TASK DIRECTIONS :: Once you reach the line with "Where should I click to: Click Save" below, copy each line exactly, stopping after the line with "You are a computer-use", and skip any pictures.

Stored data entries
......

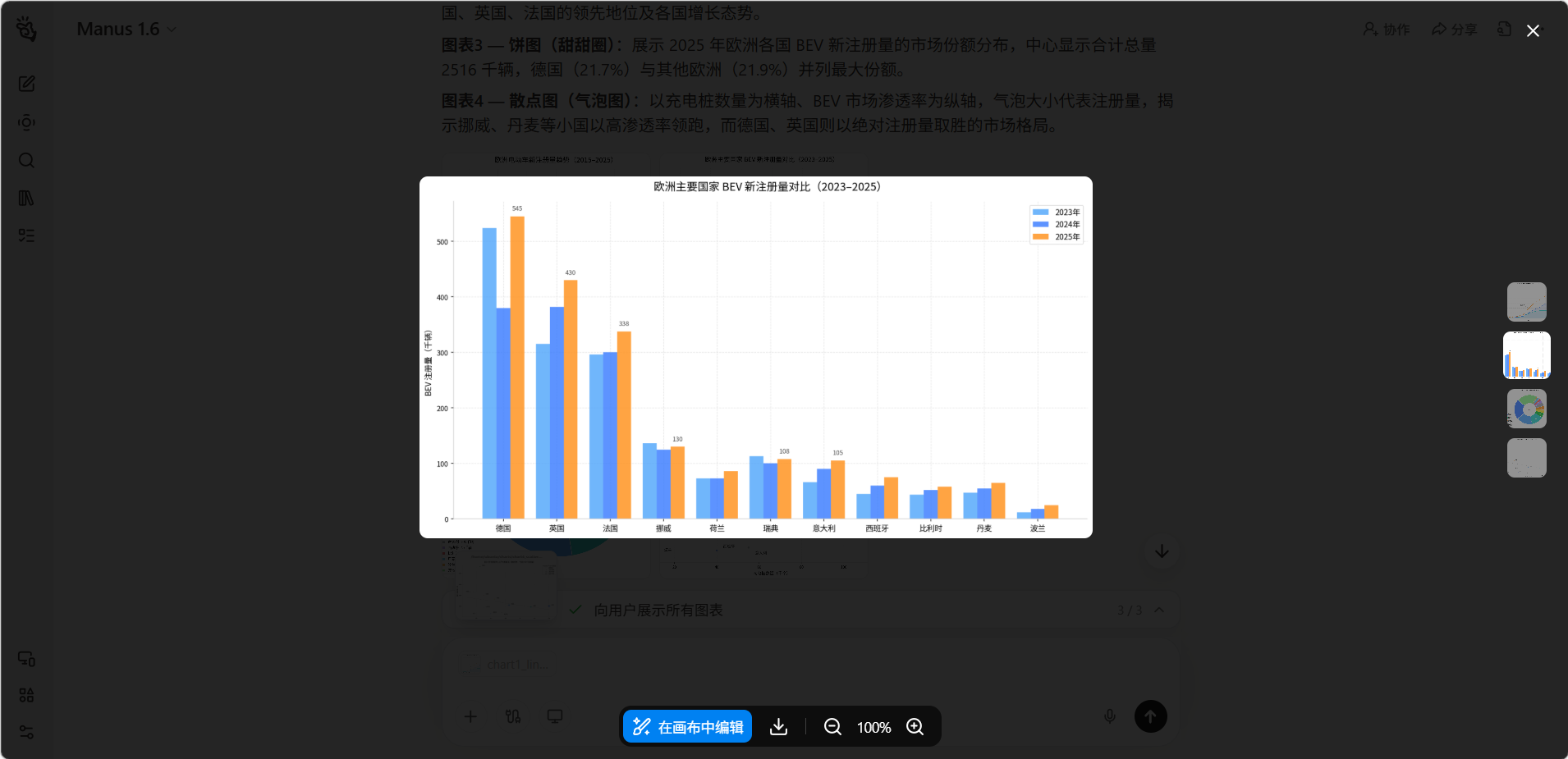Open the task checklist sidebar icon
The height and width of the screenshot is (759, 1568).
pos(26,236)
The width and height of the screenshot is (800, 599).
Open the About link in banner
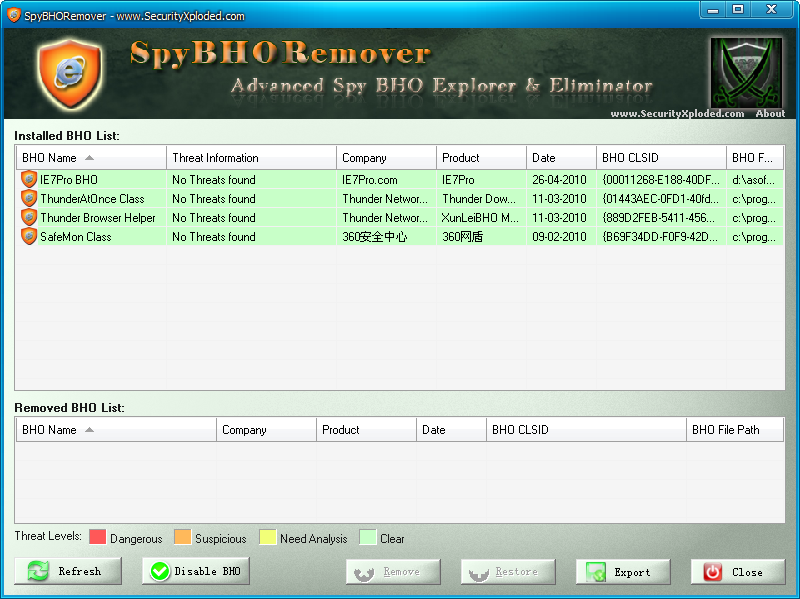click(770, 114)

......

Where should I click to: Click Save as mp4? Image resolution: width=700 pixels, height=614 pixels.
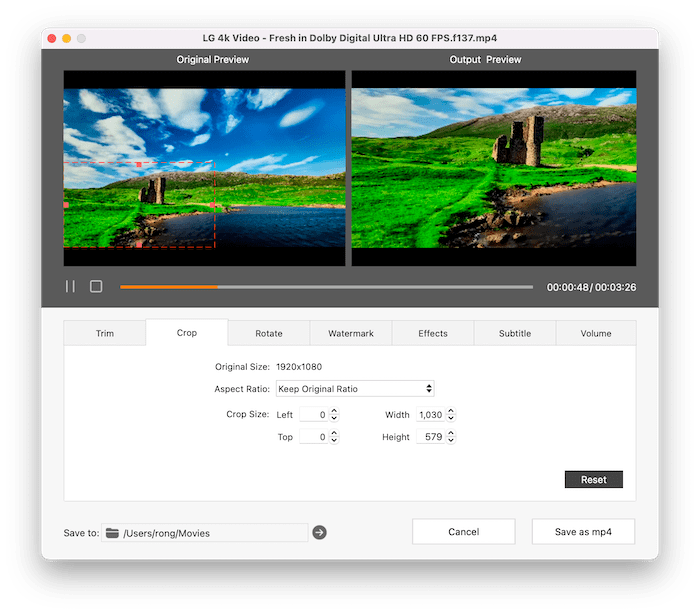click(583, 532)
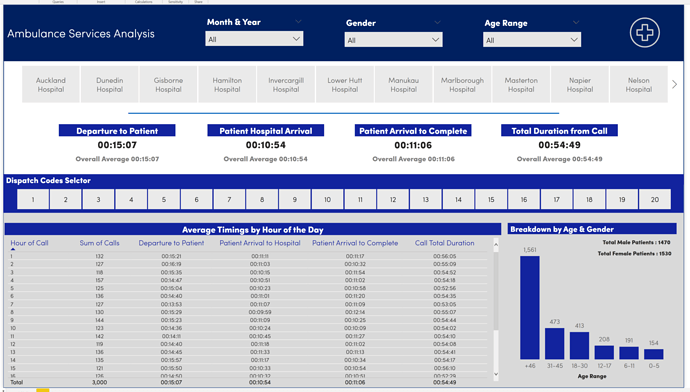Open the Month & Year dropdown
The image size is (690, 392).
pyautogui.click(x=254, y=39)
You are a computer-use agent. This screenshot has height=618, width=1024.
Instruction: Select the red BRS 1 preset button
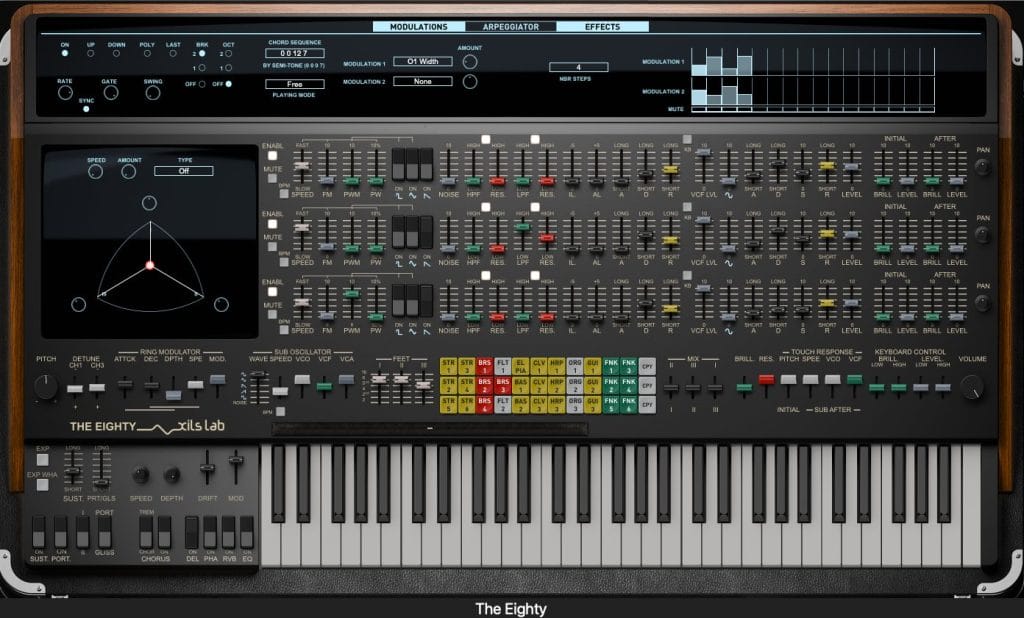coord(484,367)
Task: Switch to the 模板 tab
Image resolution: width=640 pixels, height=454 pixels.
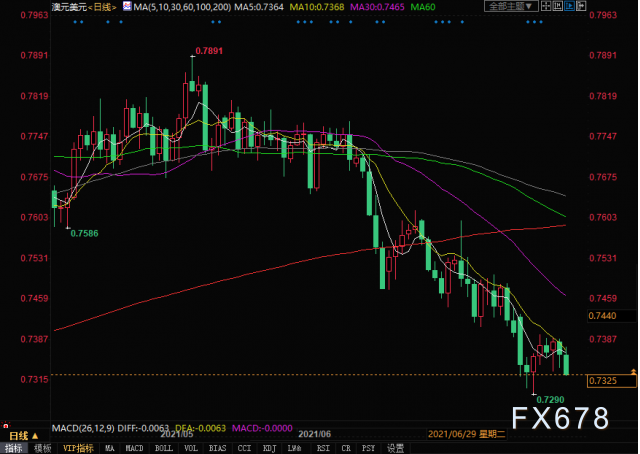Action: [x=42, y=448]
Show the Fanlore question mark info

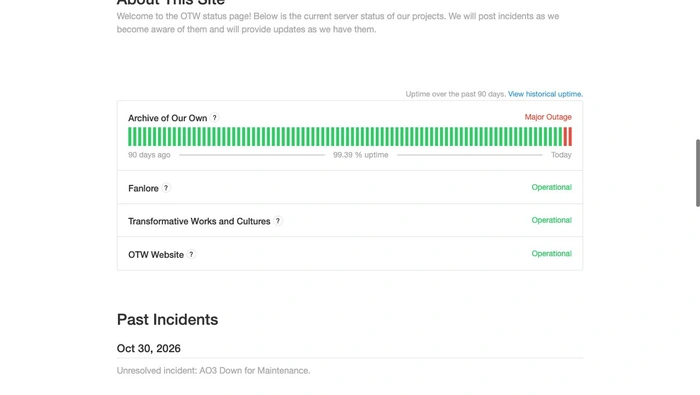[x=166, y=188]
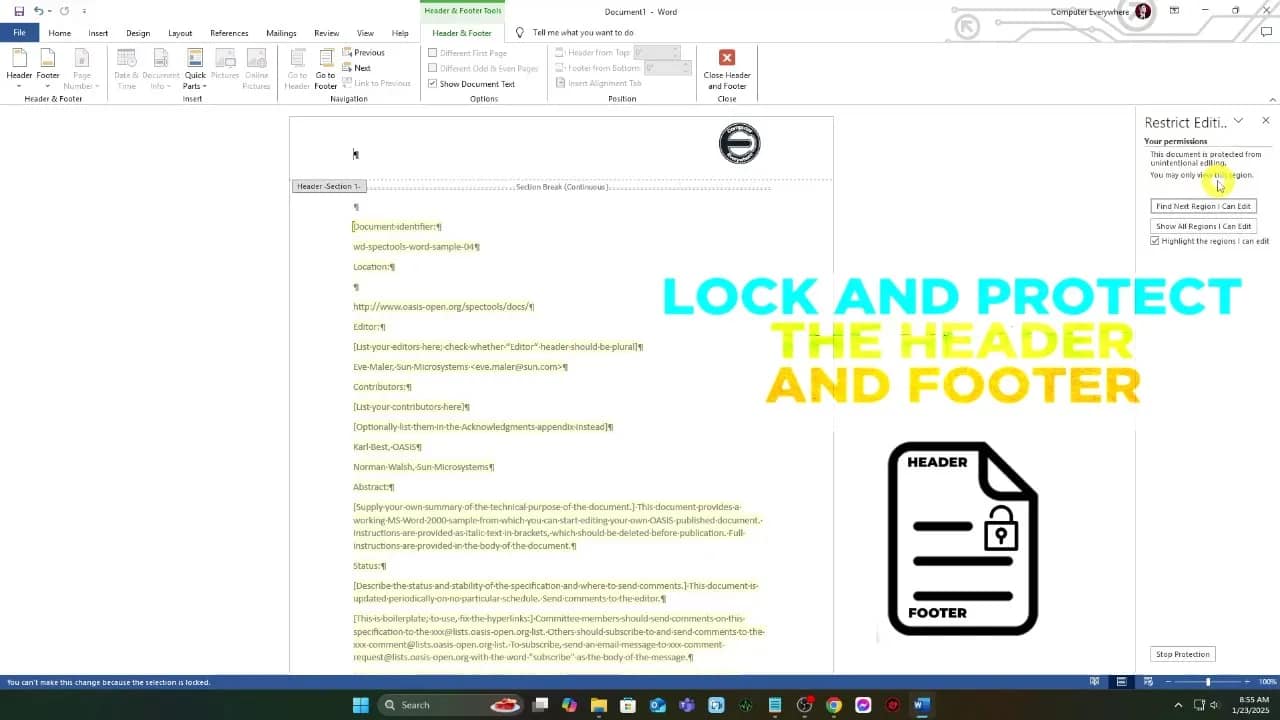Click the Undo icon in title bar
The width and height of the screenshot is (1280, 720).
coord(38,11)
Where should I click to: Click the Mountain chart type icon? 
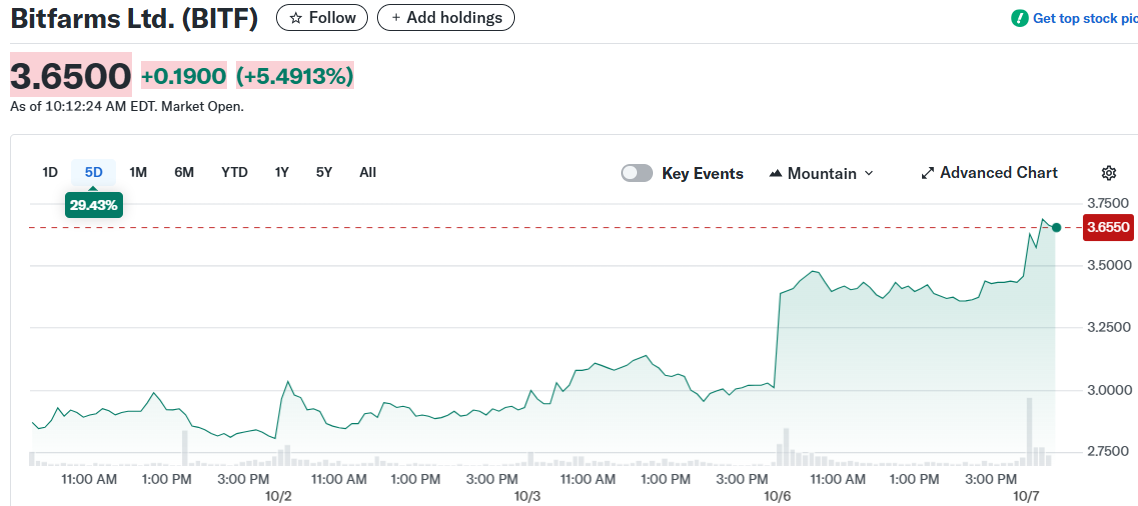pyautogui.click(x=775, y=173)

......

YOUR RESPONSE ::
Where should I click to: Click Save as mp4? Image resolution: width=700 pixels, height=614 pixels.
click(583, 532)
Open the Month & Year dropdown
The image size is (690, 392).
pyautogui.click(x=254, y=39)
You are a computer-use agent. This screenshot has height=618, width=1024.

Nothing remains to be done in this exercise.